- TASK INSTRUCTIONS: Render every line below as a Markdown table with the columns "No." and "Line," numbering each row and skipping blank lines. Leave the pictures out.

- AVAILABLE DATA:
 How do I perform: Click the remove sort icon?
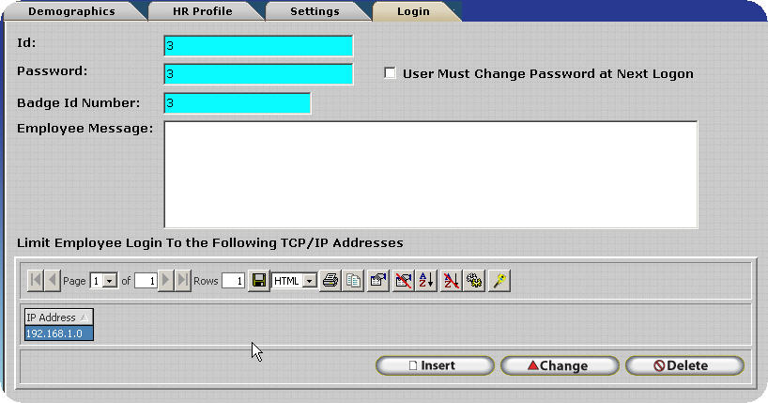coord(451,281)
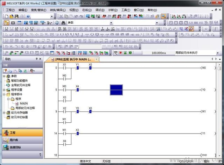Toggle the navigation panel pin
This screenshot has height=165, width=224.
[x=37, y=59]
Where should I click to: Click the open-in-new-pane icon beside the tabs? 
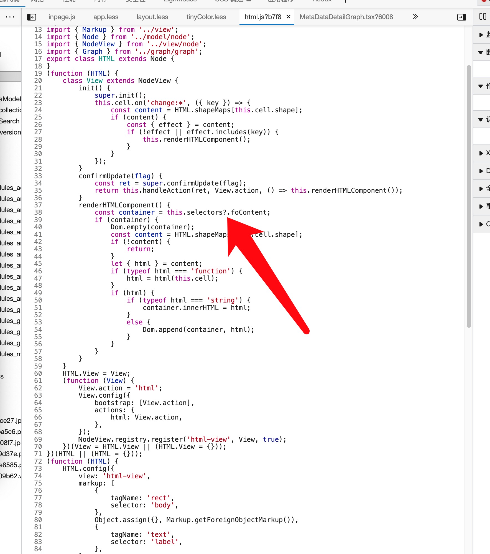461,17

- WRITTEN ANSWER:
| No. | Line |
|---|---|
| 1 |  How do I perform: Click the remove sort icon? |
| 2 | coord(451,281) |
| 3 | Toggle the navigation panel pin |
| 4 | This screenshot has height=165, width=224. |
| 5 | [x=37, y=59] |
| 6 | Where should I click to: Click the open-in-new-pane icon beside the tabs?  |
| 7 | 461,17 |